___ TEXT PASSAGE

# RedNek Wine Glass makes $5 million in sales



## ibglowin (Dec 20, 2011)

Why didn't someone here think about this idea! 







*NEW YORK (CNNMoney) -- America's love affair with the irreverent, tacky and politically incorrect is making millions for at least one business.
Carson Home Accents, a 41-year-old, family-owned company based in Freeport, Pa., struck gold recently when it started manufacturing and selling RedNek Wine Glasses.
The company, a wholesaler of gift and home decor items, started making the wine glass -- simply a Ball Mason jar glued on top of a Libbey candlestick holder -- 10 months ago, and in less than a year, the product has had $5 million in sales.
"The RedNek Wine Glass has quickly become a phenomenon," said John Hill, vice president of Carson Home Accents.
In the beginning... It was only by chance that the idea of the product came to the attention of the company in January.
"One of our salespeople saw this item on a shelf at a Hallmark store," said Hill, adding that Carson Home Accents subsequently met the original inventor of the product and signed a licensing deal with her that allowed the company to manufacture and sell RedNek Wine Glasses.
Okie Morris, 43, who invented the Original RedNek Wine Glass, calls herself a "repurposer." "I use old things and give them a new twist," she said.*


----------



## fleemartin (Dec 20, 2011)

Man, I wish I would have thought of that!!!!


I'm not surprised though, It is the perfect vessel for skeeter pee.


----------



## Wade E (Dec 20, 2011)

Well that kind of ruins the redneckness! LOL


----------



## winebreath (Dec 20, 2011)

Hey guys, the wife and I just got back from town and we stopped at Hobby Lobby and got some more mason jars and the candle bases and the glass glue to make some more of these. You can make them really cheap around 2-3 dollars each. We give them for gifts and use them at our home bar.
everyone seems to like them.
Later........wb-out


----------



## ffemt128 (Dec 20, 2011)

Why couldnt I have thought of something like that.... Go figure...... They actually make glass glue? Might have to pick some of that up at hobby lobby and make a set for my wife for Christmas as a gag gift....


----------



## winebreath (Dec 20, 2011)

the glass glue(super glue) comes in a little red tube with a plunger.
Darndest stuff.....you have to glue them up then take them out in the sunlight for the glue to set up...something about ultra-violet light activates it.

the first ones that I done I just left sit on my bar figuring that they would set up over night, but when I came down the next day I picked one up to check it and it was still wet and fell apart..........so I read the instructions.......held it together and walked outside and it set up almost instantly.

______

TASKS FOR THIS EXERCISE:
- a) Name each distinct username that posts in the RedNek Wine Glass forum thread.
- b) Extend the RedNek Wine Glass forum thread past its final post.

___ SOURCE MATERIAL

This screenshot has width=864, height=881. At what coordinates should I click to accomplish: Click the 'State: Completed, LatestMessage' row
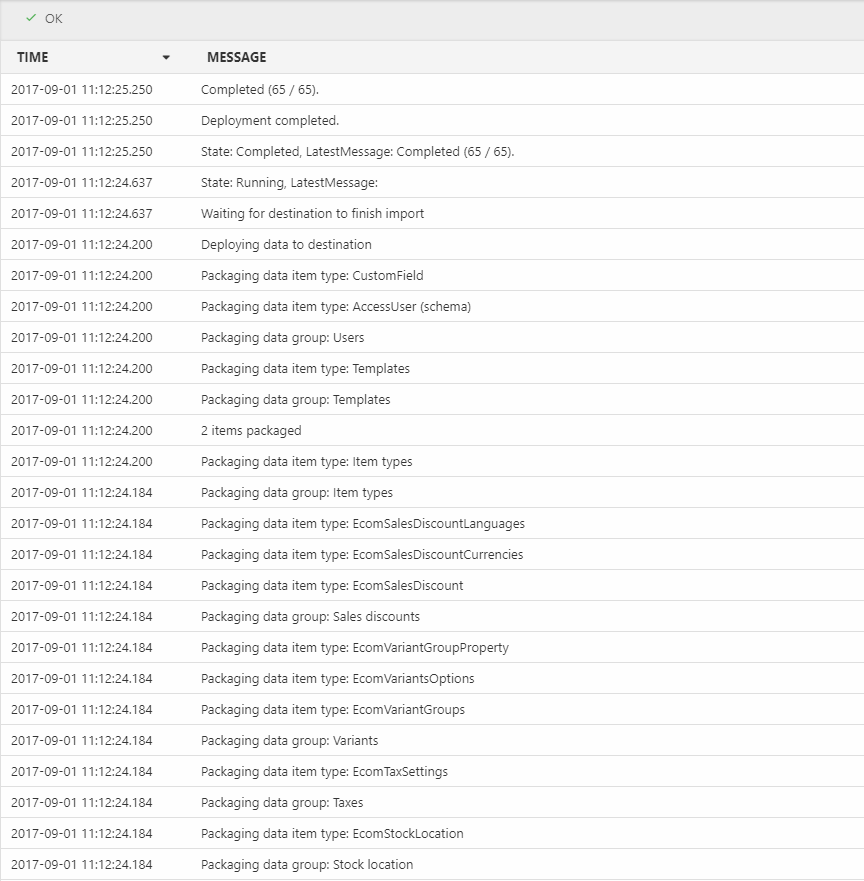click(357, 152)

______

ANSWERS TO THE EXERCISE:
- a) ibglowin, fleemartin, Wade E, winebreath, ffemt128

- b)
later......wb....out


----------



## wvbrewer (Dec 20, 2011)

Cool.. I can see them being used all the time over here in WV.


----------



## shen (Dec 20, 2011)

My daughter gave me the quart size one for my birthday last week. I giggled.


----------



## joea132 (Dec 20, 2011)

It is funny. I bought one for my father for Christmas.


----------



## CoachPieps (Dec 22, 2011)

Dollar Tree has the parts and instructions:

http://www.dollartree.com/kitchen-t...-Idea-DIY-Wine-Glass/213c264c377e90/index.ens


----------



## Flem (Dec 22, 2011)

winebreath said:


> the glass glue(super glue) comes in a little red tube with a plunger.
> Darndest stuff.....you have to glue them up then take them out in the sunlight for the glue to set up...something about ultra-violet light activates it.
> 
> the first ones that I done I just left sit on my bar figuring that they would set up over night, but when I came down the next day I picked one up to check it and it was still wet and fell apart..........so I read the instructions.......held it together and walked outside and it set up almost instantly.
> ...



I guess it wouldn't work in Western Pa. The sun never shines here--or so it seems. LOL


----------



## roblloyd (Dec 22, 2011)

A neighbor just gave us 2 of them yesterday!


----------



## arcticsid (Dec 24, 2011)

Been drinking wine out of mason jars for a long time.

Where the hell is MY cut.

The stem does scare me though! LOL


----------



## Sirs (Jan 2, 2012)

arcticsid said:


> Been drinking wine out of mason jars for a long time.
> 
> Where the hell is MY cut.
> 
> The stem does scare me though! LOL



LOL I hear ya Sid been doing it here for years also well wine and other stuff


----------



## rhoffart (Jan 2, 2012)

Hey, I got one for Christmas ... it's a liitle goofy looking but I guess that is the point. Now I have a story to go along with it.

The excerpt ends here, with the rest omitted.